Primeira questão. Em face da crescente agressividade do capitalismo e da eventualidade de uma terceira guerra mundial, estão no mesmo nível teórico os três principais modos de dominação moderna – capitalismo, colonialismo e patriarcado – ou as dominações colonialista e patriarcal são satélites da dominação principal, o capitalismo? Com a crescente agressividade e pulsão destrutiva do capitalismo – em que a luta de classes cada vez mais se manifesta como luta de minorias enriquecidas contra maiorias empobrecidas – a luta anti-capitalista torna-se mais urgente. Se durante muito tempo a luta de classes combinar a urgência com a importância, deve a teoria mudar? Pode mudar com referência a um certo contexto socio-histórico e não com referência a outro? Para as epistemologias do Sul a teoria vai com as lutas, não à frente das lutas.
Segunda questão. As epistemologias do Sul, como todo o pensamento crítico, assentam no binarismo entre opressores e oprimidos, entre dominadores e dominados, e com base nele definem as contradições sociais e a linha abissal como características fundamentais da modernidade ocidental. Reconhecem, no entanto, que os oprimidos são muitas vezes também opressores, tal como os opressores são também oprimidos. Como definir o patamar em que a diferença quantitativa se torna qualitativa? Em que alguém é considerado opressor porque é mais opressor que oprimido ou é considerado oprimido porque é mais oprimido que opressor? Enquanto houver opressores e oprimidos em resultado de modos de dominação que separam os seres humanos em seres considerados plenamente humanos e seres considerados sub-humanos (a linha abissal), a casa comum será um projecto que só se concretizará quando a linha abissal terminar.

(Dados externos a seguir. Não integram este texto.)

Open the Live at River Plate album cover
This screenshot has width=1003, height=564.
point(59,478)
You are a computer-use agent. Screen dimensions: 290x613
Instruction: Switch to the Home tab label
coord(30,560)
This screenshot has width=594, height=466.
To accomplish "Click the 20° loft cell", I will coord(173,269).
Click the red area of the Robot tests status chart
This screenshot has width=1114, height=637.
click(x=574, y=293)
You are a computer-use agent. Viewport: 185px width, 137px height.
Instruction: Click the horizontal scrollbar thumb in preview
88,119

Terceira questão. As epistemologias do Sul são animadas pelo projecto de inclusão verdeiramente inclusivo, um projecto que não seja, ele próprio, excludente, isto é, um projecto de inclusão segundo critérios de inclusão impostos pelos já incluídos. Só assim é possível ampliar o presente e lutar para deslocar a linha abissal de modo a que sociabilidade metropolitana avance e a sociabilidade colonial retroceda. A ampliação do presente é concebida como ampliação do direito à vida. Na tradição do pensamento crítico eurocêntrico o direito à vida restringe-se à vida humana. Para as epistemologias do Sul, a vida a ser incluída é vida humana e a vida não humana, já que a sobrevivência da primeira não é possível sem a sobrevivência da segunda. Como estender à natureza conceitos inventados para se aplicar exclusivamente à vida humana, como, por exemplo, democracia, direitos humanos, direito penal, presunção de inocência, sofrimento, opressão, libertação? Quem mobilizará tais conceitos em nome da natureza? Serão necessários conceitos totalmente diferentes que a própria natureza vá propondo à medida que o conceito actual de natureza for evoluindo para o conceito de Mãe-terra? A casa comum é infinitamente maior do que até agora imaginámos e o projecto de a construir é correspondentemente mais audacioso.